You can rate this PIR and provide any feedback using our quick 3-question survey: https://aka.ms/AzPIR/1K80-N_8
13
Watch our 'Azure Incident Retrospective' video about this incident: https://aka.ms/AIR/4L44-3F0
What happened?
Between 00:00 UTC and 23:35 UTC on 13 July 2024, an issue during a cleanup operation caused a subset of critical resources to be deleted, which impacted the Azure OpenAI (AOAI) service across multiple regions. A subset of customers experienced errors when calling the Azure OpenAI endpoints and may have experienced issues, such as 5xx errors when accessing their Azure OpenAI service resources, in 14 of the 28 regions that offer AOAI – specifically Australia East, Brazil South, Canada Central, Canada East, East US 2, France Central, Korea Central, North Central US, Norway East, Poland Central, South Africa North, South India, Sweden Central and UK South.
Between 01:00 UTC on 13 July 2024 and 16:54 UTC on 15 July 2024, new Standard (Pay-As-You-Go) fine-tuned model deployments were unavailable in a subset of regions, and deployment deletions may not have been effective. This impacted four regions, specifically East US 2, North Central US, Sweden Central, and Switzerland West. However, clients could utilize inference endpoints for their currently deployed models within these regions.
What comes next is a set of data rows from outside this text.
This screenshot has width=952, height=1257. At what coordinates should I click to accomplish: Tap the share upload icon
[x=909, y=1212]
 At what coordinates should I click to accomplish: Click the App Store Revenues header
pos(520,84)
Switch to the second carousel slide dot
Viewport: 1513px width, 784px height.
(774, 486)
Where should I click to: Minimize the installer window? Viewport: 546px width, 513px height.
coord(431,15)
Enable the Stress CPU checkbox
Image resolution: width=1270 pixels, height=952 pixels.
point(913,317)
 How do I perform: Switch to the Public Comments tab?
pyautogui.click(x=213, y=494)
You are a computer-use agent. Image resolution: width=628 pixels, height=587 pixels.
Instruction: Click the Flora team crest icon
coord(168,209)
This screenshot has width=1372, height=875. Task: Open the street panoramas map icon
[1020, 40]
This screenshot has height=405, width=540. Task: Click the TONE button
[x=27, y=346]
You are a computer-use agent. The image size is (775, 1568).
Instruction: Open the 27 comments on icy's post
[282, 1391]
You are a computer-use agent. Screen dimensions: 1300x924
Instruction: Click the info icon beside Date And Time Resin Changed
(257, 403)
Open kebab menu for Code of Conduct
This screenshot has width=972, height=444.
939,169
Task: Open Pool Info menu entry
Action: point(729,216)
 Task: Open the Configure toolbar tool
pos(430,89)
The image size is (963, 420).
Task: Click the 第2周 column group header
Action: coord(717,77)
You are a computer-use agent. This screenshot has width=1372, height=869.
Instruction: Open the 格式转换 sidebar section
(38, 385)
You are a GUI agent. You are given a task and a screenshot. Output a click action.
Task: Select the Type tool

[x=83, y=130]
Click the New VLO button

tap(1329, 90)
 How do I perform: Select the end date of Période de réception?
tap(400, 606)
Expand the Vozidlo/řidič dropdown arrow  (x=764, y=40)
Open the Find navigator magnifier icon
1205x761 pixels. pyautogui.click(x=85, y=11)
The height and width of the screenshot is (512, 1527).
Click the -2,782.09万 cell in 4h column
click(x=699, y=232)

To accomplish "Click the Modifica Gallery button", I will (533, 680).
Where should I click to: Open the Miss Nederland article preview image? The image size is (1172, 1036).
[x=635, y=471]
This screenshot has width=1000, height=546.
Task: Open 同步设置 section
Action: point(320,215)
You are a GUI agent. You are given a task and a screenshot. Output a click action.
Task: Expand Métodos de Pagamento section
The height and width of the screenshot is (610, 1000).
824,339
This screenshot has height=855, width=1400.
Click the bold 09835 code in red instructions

There was no data loss to Retrieval-augmented generation (RAG) or fine-tuning models due to this event.
What went wrong and why?
Our Azure OpenAI service leverages an internal automation system to create and manage Azure resources that are needed by the service. These resources include Azure GPU Virtual Machines (VMs) that host the OpenAI large language models (LLMs) and Azure Machine Learning workspaces that host the managed online endpoints responsible for serving backend inferencing requests. The automation service is also responsible for orchestrating the deployment and managing the lifecycle of fine-tuned models.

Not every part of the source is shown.